■ **Exercise**: After locating the line with "Open the list menu icon above Наименование" in the entries below, set down exactly that line and each one after it to the end, skipping pictures.

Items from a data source
☆ ☆ ☆
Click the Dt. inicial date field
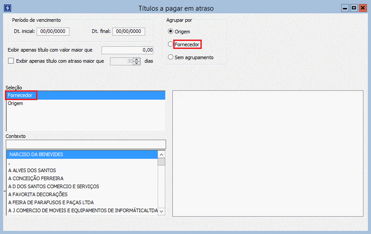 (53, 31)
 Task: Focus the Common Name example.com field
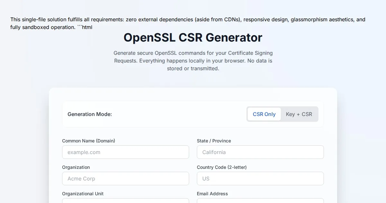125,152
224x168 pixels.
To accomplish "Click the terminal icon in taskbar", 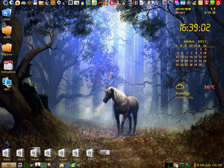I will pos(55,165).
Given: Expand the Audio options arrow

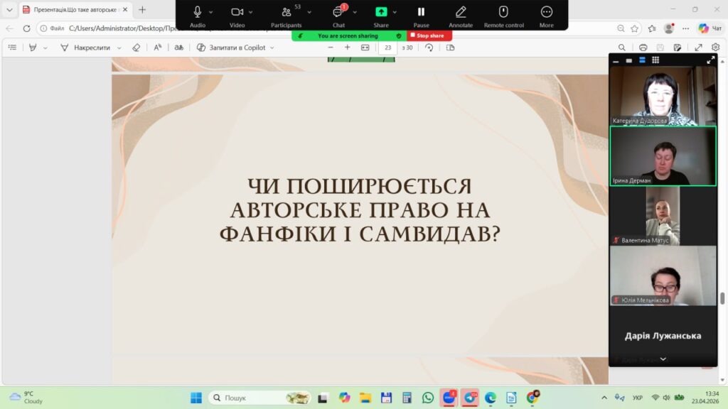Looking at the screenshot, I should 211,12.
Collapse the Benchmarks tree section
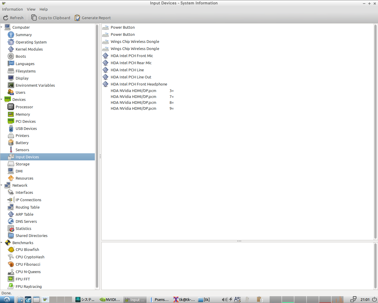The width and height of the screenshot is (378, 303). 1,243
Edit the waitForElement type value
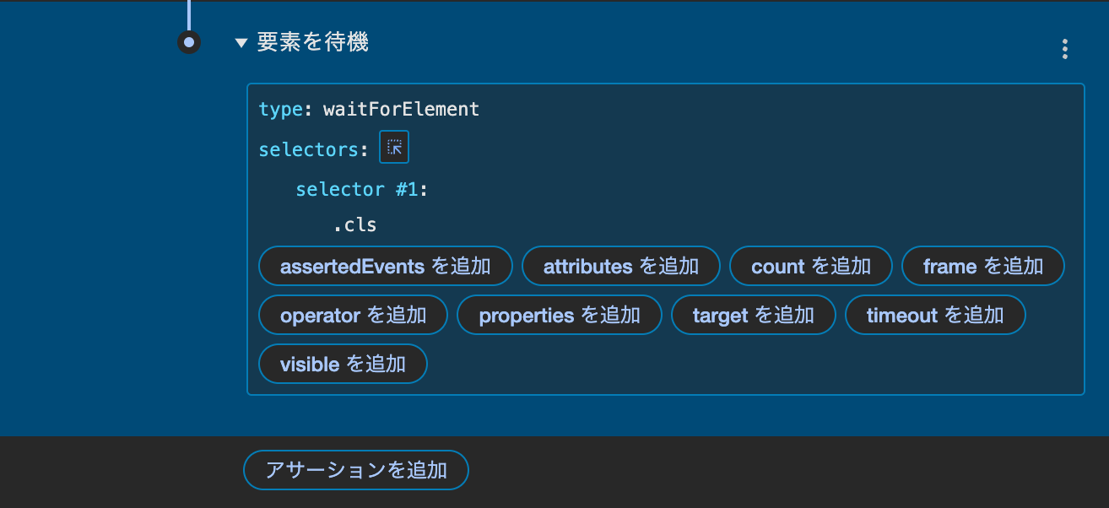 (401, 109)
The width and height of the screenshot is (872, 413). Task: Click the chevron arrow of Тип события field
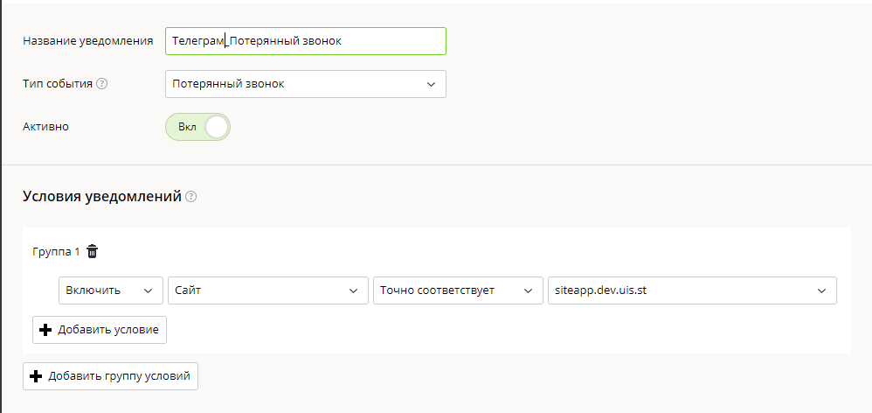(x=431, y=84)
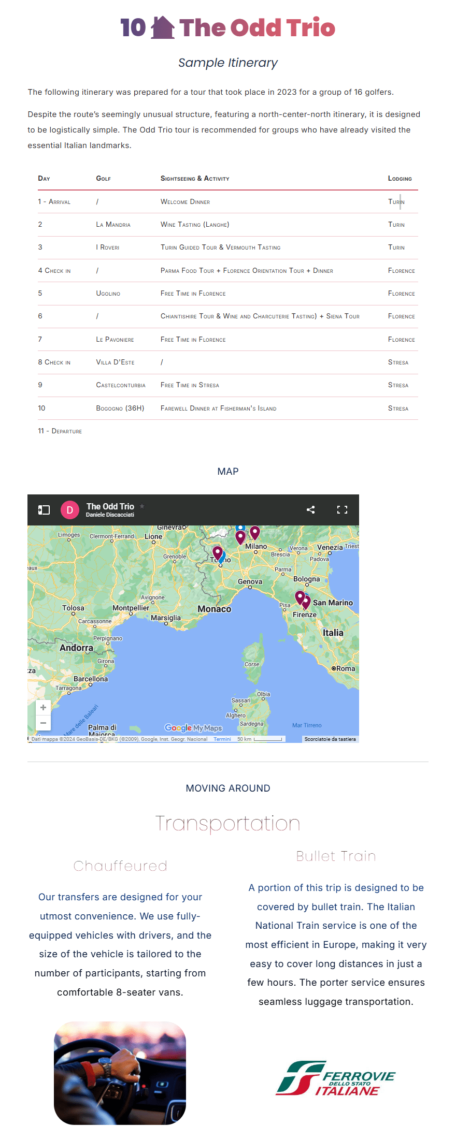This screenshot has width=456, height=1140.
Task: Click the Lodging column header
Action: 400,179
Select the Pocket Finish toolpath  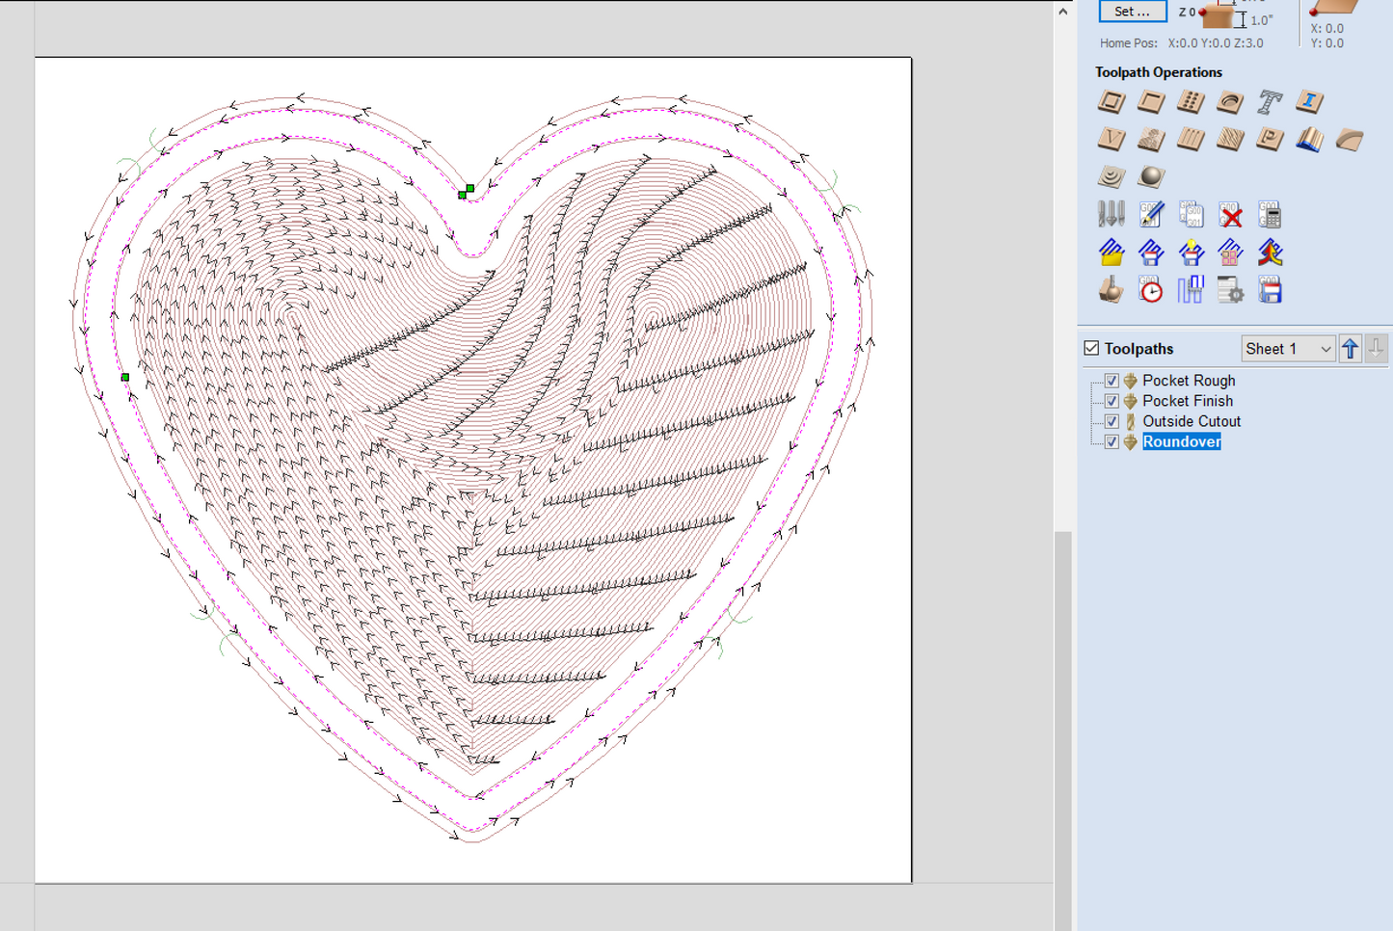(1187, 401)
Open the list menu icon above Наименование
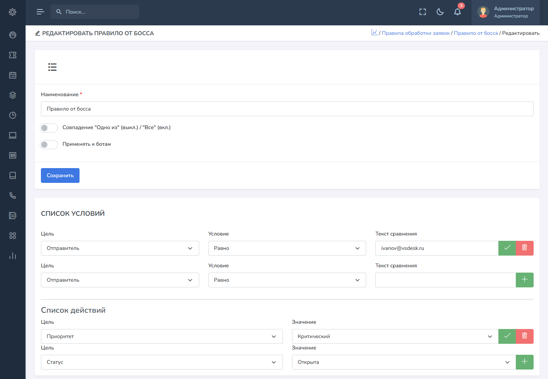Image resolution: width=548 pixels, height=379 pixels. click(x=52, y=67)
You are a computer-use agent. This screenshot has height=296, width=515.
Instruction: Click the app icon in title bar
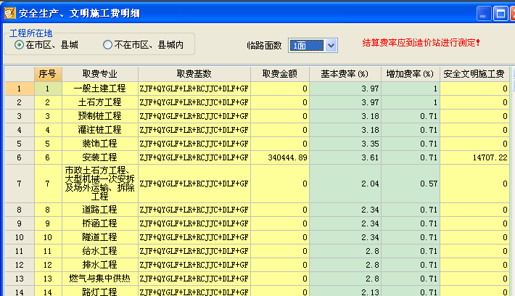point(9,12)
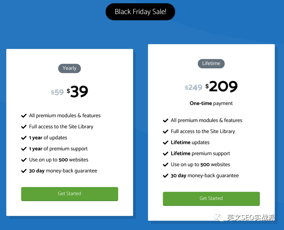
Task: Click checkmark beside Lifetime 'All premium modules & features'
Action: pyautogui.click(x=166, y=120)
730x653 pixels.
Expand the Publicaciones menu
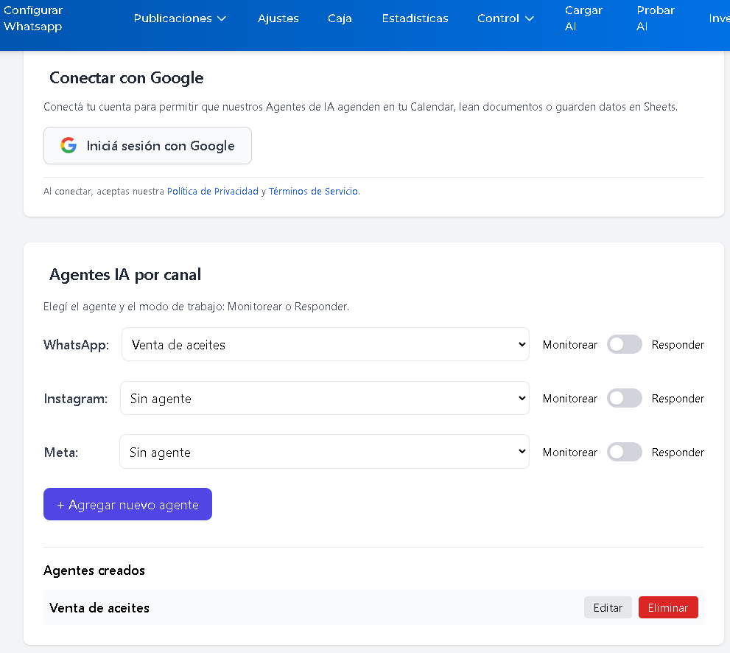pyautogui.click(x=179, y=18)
☆ ☆ ☆
■ **Written response**:
Open the list menu icon above Наименование
Image resolution: width=548 pixels, height=379 pixels. click(x=52, y=67)
You are a computer-use agent. This screenshot has height=296, width=515.
Instruction: Click the app icon in title bar
point(9,12)
Task: Click checkmark beside Lifetime 'All premium modules & features'
Action: pyautogui.click(x=166, y=120)
730x653 pixels.
Expand the Publicaciones menu
pyautogui.click(x=179, y=18)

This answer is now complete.